Conditional Loans Are Just That

Something weird is happening to the mortgage market judging by the bevy of messages I have received in the past few days. Lenders, including those from the big 4 who have made a provisional commitment loan for a property transaction have pulled the pin before the final commitments are made.

In some cases, the loan is now being priced higher than indicated despite the rate cuts) , in other cases they just said no.

At least two DFA followers have been left high and try, and are trying to source alternative finance at short notice.

May just be a glitch, or this could be something more significant given the rising funding costs we are seeing in reaction to the global market uncertainties. A sign perhaps the mortgage market is freezing up?
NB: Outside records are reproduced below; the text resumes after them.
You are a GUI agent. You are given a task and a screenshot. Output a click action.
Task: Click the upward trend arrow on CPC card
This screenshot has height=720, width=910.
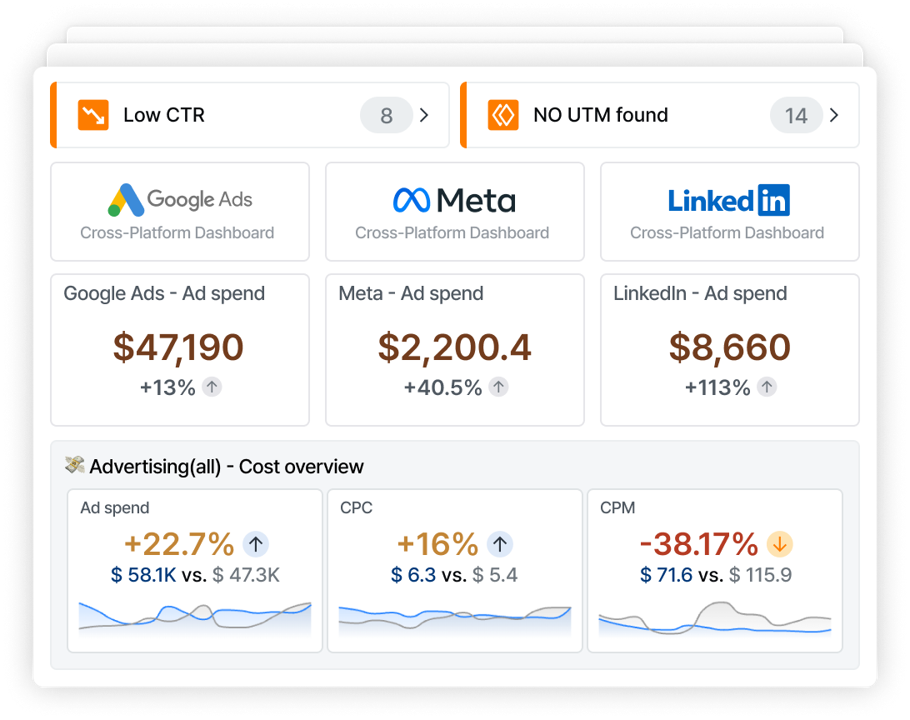coord(499,544)
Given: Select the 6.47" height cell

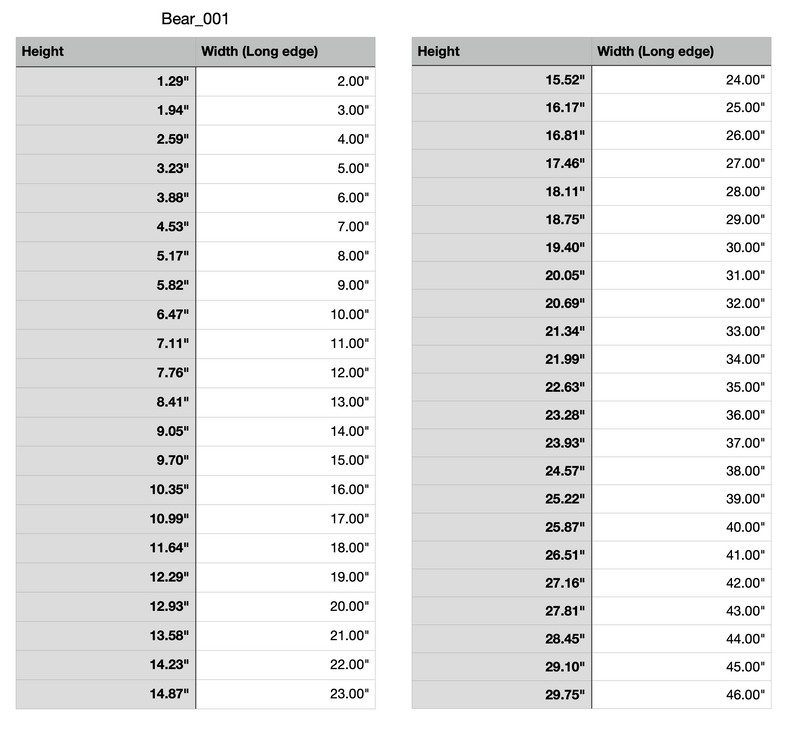Looking at the screenshot, I should click(x=106, y=315).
For those with a property transaction in train, it is worth checking the small print if you have a mortgage ready to go – be sure it is fully unconditional, else you may be caught short!

And if you have experience this recently, let me know. This is something I need to monitor.

Author: Martin North

Martin North is the Principal of Digital Finance Analytics

3 thoughts on “Conditional Loans Are Just That”

  1. Martin- just wondering if those who have advised you of this had identified any reasons why this might have happened to them (ie, such as only having a cash deposit of 5 or 10% or having a job in an industry that may be seriously impacted by Covid-19)? I’m very interested to know because I have a conditional loan agreement in place right now (but have a safe-ish job and a higher than 20% deposit). Would hate to bid at auction only to find there is no loan to back up my bid!

  2. Pretty standard behaviour for the last 20 years in my experience, I learnt a long time ago a bank home loan approval is only really approved the day after settlement, not before.